The hyperparameters reported by Mnih et al. (2015) for the Atari benchmark are a good starting point in practice: replay buffer capacity $N = 10^6$, mini-batch size 32, target-sync period $C = 10{,}000$ updates, discount $\gamma = 0.99$, and an $\epsilon$ that is annealed linearly from 1.0 to 0.1 over the first million frames and held fixed thereafter. The optimizer is RMSProp with a learning rate on the order of $2.5 \times 10^{-4}$. Rewards are clipped to $\{-1, 0, +1\}$ to keep gradient magnitudes comparable across games.

The Atari Breakthrough¶

The significance of DQN is not in any single one of these ideas — neural-network function approximation, experience replay, TD-style losses, and convolutional nets all existed before. The significance is that putting them together produced the first agent that learned to play 49 Atari 2600 games at or above human level directly from raw pixels, using a single architecture, a single set of hyperparameters, and only the game score as a reward signal Mnih et al., 2015. Before DQN, reinforcement learning with neural networks was a niche, unstable affair. After DQN, deep RL became a full research subfield.

Extensions¶

DQN has been refined in many directions since 2015, each addressing a specific limitation. Double DQN Hasselt et al., 2016 decouples action selection from action evaluation in the max operator to reduce the well-known overestimation bias of standard Q-Learning. Prioritized Experience Replay Schaul et al., 2016 samples transitions from $\mathcal{D}$ with probability proportional to their TD error instead of uniformly, focusing learning on the most informative experiences. Dueling DQN Wang et al., 2016 factorizes $Q_\theta$ into a state-value stream and an advantage stream, improving learning in states where the choice of action matters little. Rainbow Hessel et al., 2018 combines these and three further improvements into a single agent that substantially outperforms vanilla DQN.

Summary¶

This chapter took the step from tabular Q-Learning to deep reinforcement learning:

• Function approximation with neural networks replaces the Q-table with $Q_\theta(s, a)$. It makes high-dimensional state spaces tractable and gives us generalization between similar states for free.

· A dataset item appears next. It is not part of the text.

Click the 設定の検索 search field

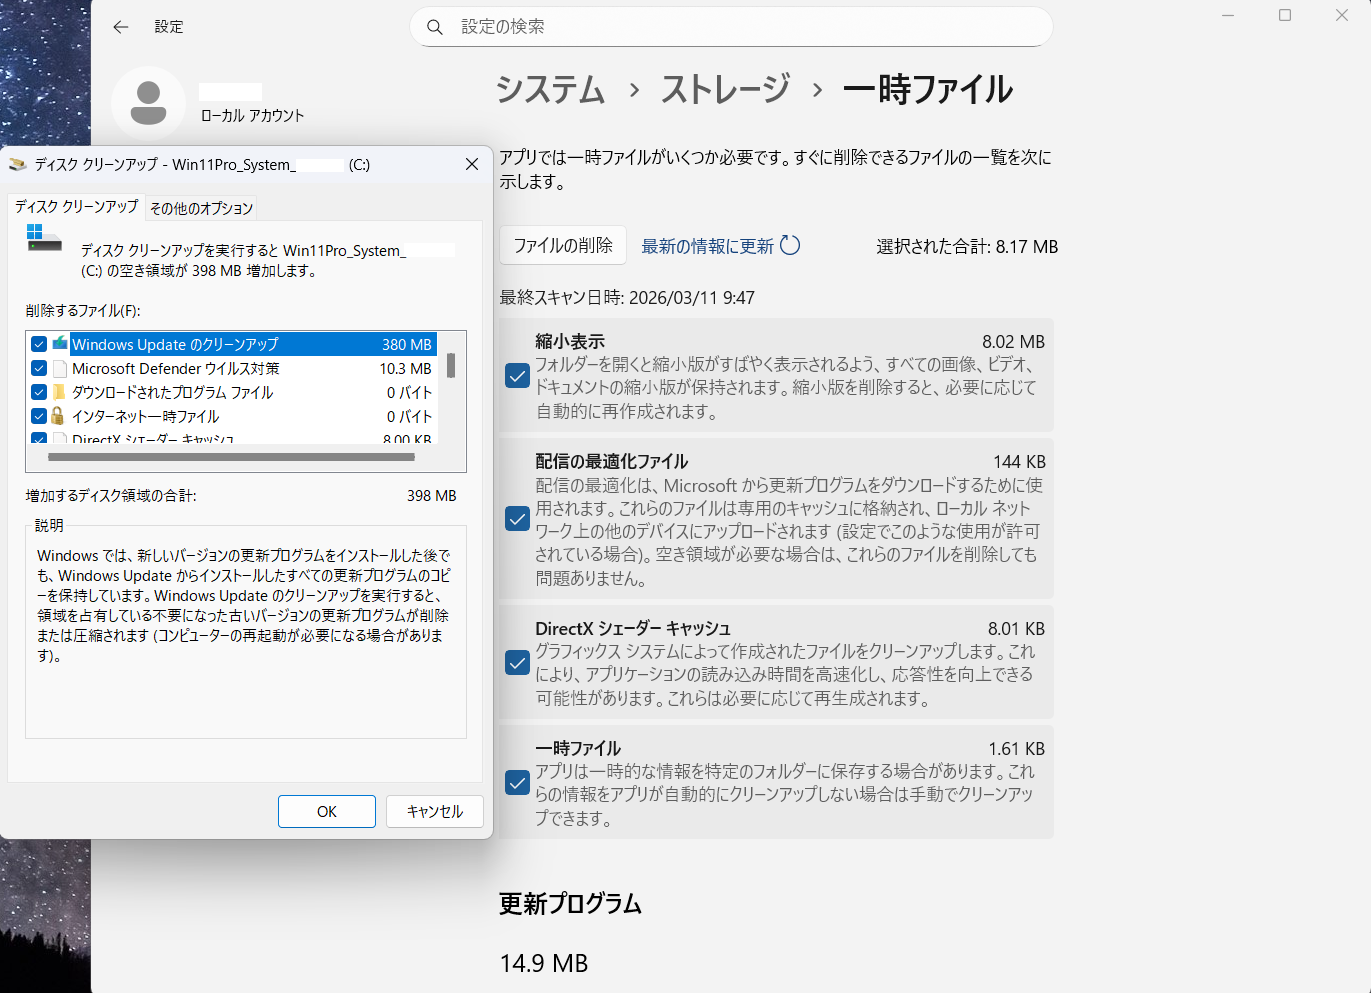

• Naive deep Q-Learning is unstable. Consecutive transitions are correlated, and the TD target depends on the parameters being optimized — a feedback loop that causes divergence.

• Experience replay stores past transitions in a buffer and trains on uniform random mini-batches. It decorrelates samples, reuses data, and smooths the training distribution. It requires an off-policy algorithm such as Q-Learning.

• Target networks evaluate the TD target with a frozen copy $\theta^-$ of the parameters, synchronized to $\theta$ every $C$ steps. They make the regression targets locally stationary, removing the self-referential feedback loop.

Together, these ideas turn Q-Learning into the DQN algorithm Mnih et al., 2015 that learns Atari from pixels. In the next chapter we leave value-based methods behind and look at policy-based methods, starting with the REINFORCE algorithm — a different way of parameterising and optimizing the agent, one that extends naturally to continuous action spaces where $\arg\max_a Q_\theta(s, a)$ is no longer tractable.